## Given task A
Extract the passage of the Ronnie Biggs piece that begins at the words "Driving the train" and ends after "attack was violent.".
## Given task B
Continue the piece on the 1963 mail train robbery, starting after its last sentence.

## Selection
'''

Whatever Ronnie Biggs was it wasn’t a ‘lovable rogue’ or any other of these terms of endearment that have been floating about. He was part of a gang that plotted a robbery and ultimately took the lives of two people. Neither of them died on the night of the robbery but both their lives changed because of that night.
On August 8th 1963 the Glasgow to London Royal Mail train was stopped at Ledburn, at a bridge which was known then as the Bridego Bridge. The robbers interfered with two sets of signals bringing the train to a halt.
Driving the train was 57-year old Jack Mills. His secondman was 25-year old David Whitby. David left the train to contact the signalman but found the wires in the phone cable had been cut. He was then attacked track-side.
Inside the train cab Jack Mills waited on the return of his secondman but instead some of the robbers filled the cab and overwhelmed him. He was hit over the head with a metal bar and became semi-conscious.
Despite the gang not using firearms in this robbery, the attack was violent.
David Whitby was able to return to work but he died aged 34 of a heart attack. His sister, Nancy, believed that he never truly recovered from the trauma of that night. She firmly believes that the robbery contributed to his death at such a young age and while that can never be proved, it’s easy to understand why she would feel that way.

'''

## Extracted information

'''

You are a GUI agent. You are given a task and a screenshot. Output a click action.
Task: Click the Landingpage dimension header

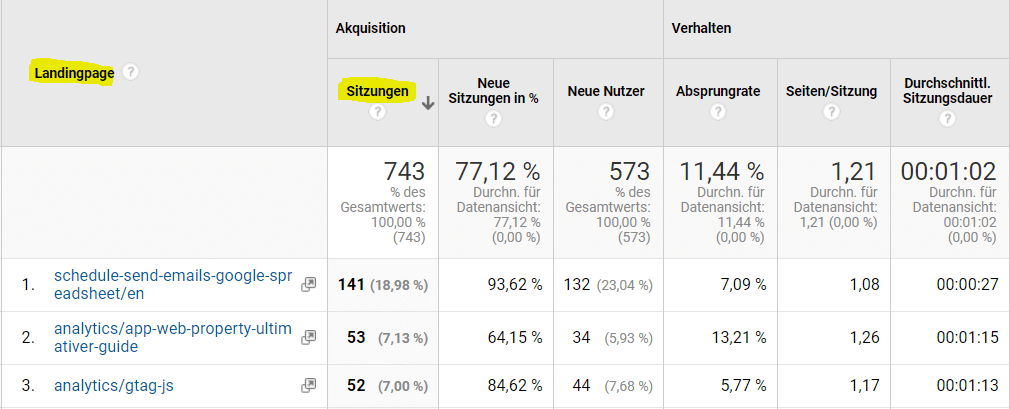(74, 72)
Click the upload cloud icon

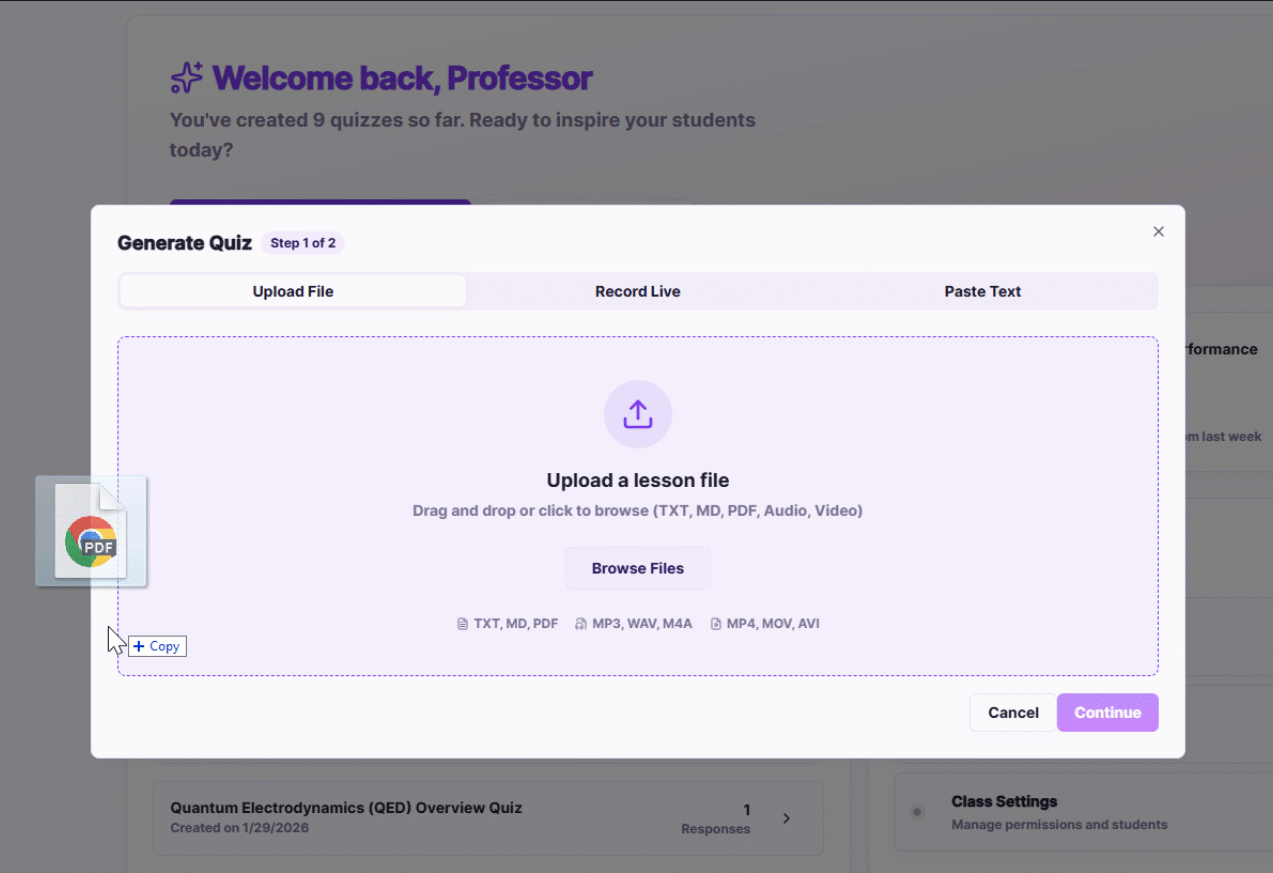pos(637,414)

'''

## Exercise response A
Driving the train was 57-year old Jack Mills. His secondman was 25-year old David Whitby. David left the train to contact the signalman but found the wires in the phone cable had been cut. He was then attacked track-side.
Inside the train cab Jack Mills waited on the return of his secondman but instead some of the robbers filled the cab and overwhelmed him. He was hit over the head with a metal bar and became semi-conscious.
Despite the gang not using firearms in this robbery, the attack was violent.

## Exercise response B
Nancy said her brother was quieter after the robbery and never really the same.
Jack Mills never truly recovered from his injuries. He did return to work for a period of time in 1964 on light duties but various illnesses would overcome him and he died in 1970 from lymphatic leukaemia. Again, although no direct link can be made between the robbery, the assault and his death there is no doubt that it did have an effect on his life in the years after.
His family remember a proud working man who was always immaculately turned out. His son, John, feels pride that his dad initially stood up to the robbers, trying to prevent them from remaining in the cab and from his initial refusal to move the train forward.
“He just went downhill. He was a great big strong man. He aged ten years in no time. He looked pained after the robbery. Everybody was shocked.
“We had a son just before the train robbery and I think when dad finally came home it was the baby that kept him going.”
So when the world hears that Ronnie Biggs has died (and many of the other robbers before him) there is a natural divide in opinion. Some think he should be remembered as a great man. What criteria does he fulfil that makes him a great man?
As a young man he spent two years in the RAF before being dishonourably discharged for desertion.
He failed in his role within the gang of robbers, to provide an alternative train driver. The bloke he got couldn’t drive that type of locomotive. He was caught, arrested, charged, found guilty and sent to jail.
Maybe it’s the events after that which make people want to remember him as a ‘lovable rogue’ or ‘a great man’. His escape from jail in 1965 and his 36 years as a fugitive. That really just makes him a criminal who never properly served his time for his part in a heinous crime.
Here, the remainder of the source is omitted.